Society's Impact on Early Gangster Films


           This course is the first film course I have ever taken. Before taking the film communications class, I absolutely no idea as to what went on in making a film. I never thought about the underlying meanings that writers and directors put into their films. For instance, how writers and directors put in cultural, social, and political aspects that are occurring when the film is being made.  One reason the gangster film gained popularity was due to the Prohibition Era in the United States. Films about organized crime during this time in our country’s history, made the gangster genre gain popularity through social, cultural, and political events.
            It was not until the sound era and the 1930s that gangster films truly became entertaining and a popular way to attract viewers to the theatres. The events of the Prohibition Era such as bootlegging and the St. Valentine’s Day Massacre, the existence of real-life gangsters, and the rise of organized crime helped to encourage this genre. Many plots of early gangster films were taken right out of the headlines from the newspaper. Crimes such as bootlegging and gambling brought these real-life gangsters to a hero status among the public. The American public, at the time, was very displeased with the government. The public blamed the government for the poor status of the country at the time and they would cheer on the gangsters in films as they would elude the police and fight against the law.
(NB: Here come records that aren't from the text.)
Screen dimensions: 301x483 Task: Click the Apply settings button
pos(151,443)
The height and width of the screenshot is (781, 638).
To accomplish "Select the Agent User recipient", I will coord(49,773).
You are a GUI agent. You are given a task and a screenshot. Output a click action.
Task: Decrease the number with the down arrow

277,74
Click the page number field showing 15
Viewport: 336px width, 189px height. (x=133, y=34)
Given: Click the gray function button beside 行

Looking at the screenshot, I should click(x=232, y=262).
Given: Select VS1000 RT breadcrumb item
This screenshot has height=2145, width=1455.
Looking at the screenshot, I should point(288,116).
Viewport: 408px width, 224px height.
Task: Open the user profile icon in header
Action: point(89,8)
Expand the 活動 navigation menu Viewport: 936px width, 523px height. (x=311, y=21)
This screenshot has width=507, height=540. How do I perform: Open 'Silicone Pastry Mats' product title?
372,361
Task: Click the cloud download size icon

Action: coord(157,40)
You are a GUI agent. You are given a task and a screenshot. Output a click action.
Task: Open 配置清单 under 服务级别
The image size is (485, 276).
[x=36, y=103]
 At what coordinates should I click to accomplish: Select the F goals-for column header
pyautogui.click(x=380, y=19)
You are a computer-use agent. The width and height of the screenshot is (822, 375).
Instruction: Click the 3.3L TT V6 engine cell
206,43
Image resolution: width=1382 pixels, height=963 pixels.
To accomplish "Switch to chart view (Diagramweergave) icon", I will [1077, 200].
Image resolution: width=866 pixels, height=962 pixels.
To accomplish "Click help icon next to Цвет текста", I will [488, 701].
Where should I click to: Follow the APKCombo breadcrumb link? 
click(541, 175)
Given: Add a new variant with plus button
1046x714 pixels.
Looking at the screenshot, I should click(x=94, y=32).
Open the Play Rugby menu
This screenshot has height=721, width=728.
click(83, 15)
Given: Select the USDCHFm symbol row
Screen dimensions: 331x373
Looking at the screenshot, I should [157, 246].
The public liked the gangsters portrayed on the big screen. They enjoyed how the gangster flaunted and cruel, tough, and law-defying lifestyle.
The rise in popularity for gangster films brought in government attention. The coming of the Hays Production Code helped put and end to the glorification of gangsters and approving the violent ways of the gangster lifestyle. The Hays Production Code wanted to put a censorship on the gangster. The code wanted studios to present the gangster as a psychopath and stop depicting them as heroes. They wanted the studios to show that this lifestyle was morally wrong and that crime did not pay. One way that studios did this was making films that made the cop look like a gangster. They would portray cops as ruthless and violent as the gangster. Another way the code was enforced was how studios would show the consequences that the gangster would face for his violent ways. Either way, the Hays Production Code did not put an end to this genre. It would live on eighty more years to films that are being made today.

Binggeli, E. (2009). Worse than bad: Sanctuary, the hays office and the genre of abjection. Arizona quarterly: A journal of american literature, culture, and theory , 65 (3), 87-116.